EXTRACT TO READ>
=-=-=
Re: Question to GrammarResolver class

Posted by Gareth Reakes <ga...@decisionsoft.com>.
Hey Alby,

	Do you think this will be sufficient? The problem I am thinking 
about is this: We have a top level schema A that includes B, C and D. B 
uses some components from C. We want C to be a legal schema in its own 
write. To do this it imports A (we could import C, but both are legal).  
So you now have the problem that the grammars in the URI are not the same. 
We need to amalgamate them. 
	I have a bad cold today :( so I hope this makes sense. By all 
means ask me for more information if this is not clear.

Gareth

On Mon, 27 Oct 2003, Alberto Massari wrote:

> Gareth,
> it seems to me that we could fix this problem by changing the following 
> line (inside IGXMLScanner::loadGrammar and SGXMLScanner::loadGrammar) from
> 
>          fGrammarResolver->useCachedGrammarInParse(false);
> 
> to
> 
>          fGrammarResolver->useCachedGrammarInParse(toCache);
> 
> In fact, if we are going to cache the grammar after loading it, we should 
> re-use the grammars already found in the pool, or the exception will occur 
> (or, if we decide to silently skip the caching of a duplicate grammar, an 
> inconsistent set of grammars will be cached).
> I am inclined to check in this change, unless Khaled has something to say 
> about it.
> 
> Alberto
> 
> At 13.35 07/10/2003 +0100, Gareth Reakes wrote:
> >Hi,
> >
> > > Example:
> > > schema B includes schema A
> > > schema C includes schema A
> > >
> > > loadGrammer() of schema B failes because target namespace of schema A is
> > > already known.
> >
> >I have also come across this issue, all be it in a slightly more
> >convoluted way.
> >
> > >
> > > I helped myself with adapting the GrammarResolver::cacheGrammars()
=-=-=
RECORD EXCERPTS>
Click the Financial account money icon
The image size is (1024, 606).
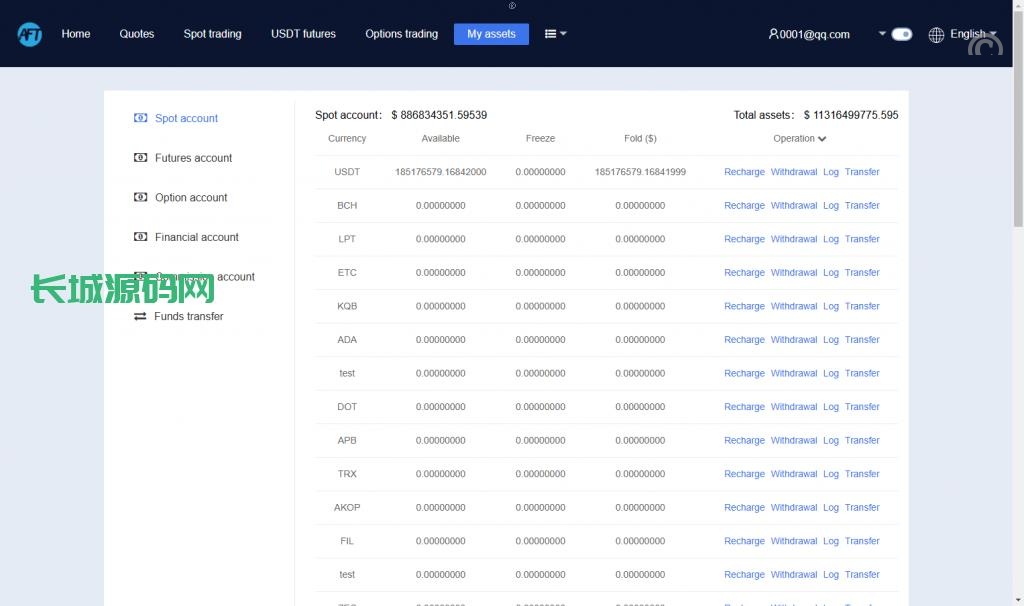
=-=-=
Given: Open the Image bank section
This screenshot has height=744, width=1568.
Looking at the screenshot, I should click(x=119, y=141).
=-=-=
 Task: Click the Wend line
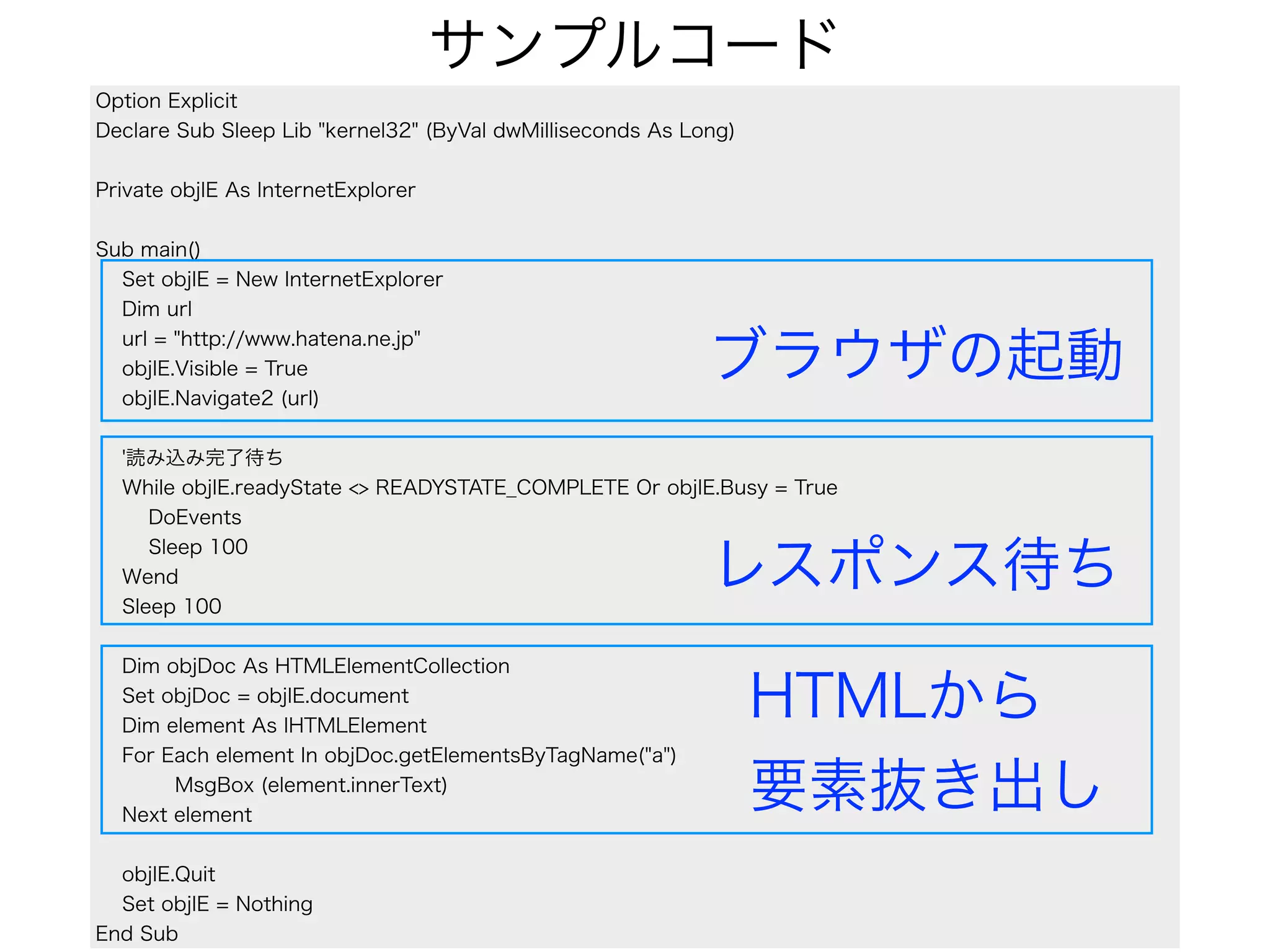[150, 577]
=-=-=
PROBLEM TO SOLVE>
Copy word for word the part of the GrammarResolver thread starting at "Do you think" and ending at "not the same.".

SOLUTION TO THE EXERCISE>
Do you think this will be sufficient? The problem I am thinking 
about is this: We have a top level schema A that includes B, C and D. B 
uses some components from C. We want C to be a legal schema in its own 
write. To do this it imports A (we could import C, but both are legal).  
So you now have the problem that the grammars in the URI are not the same.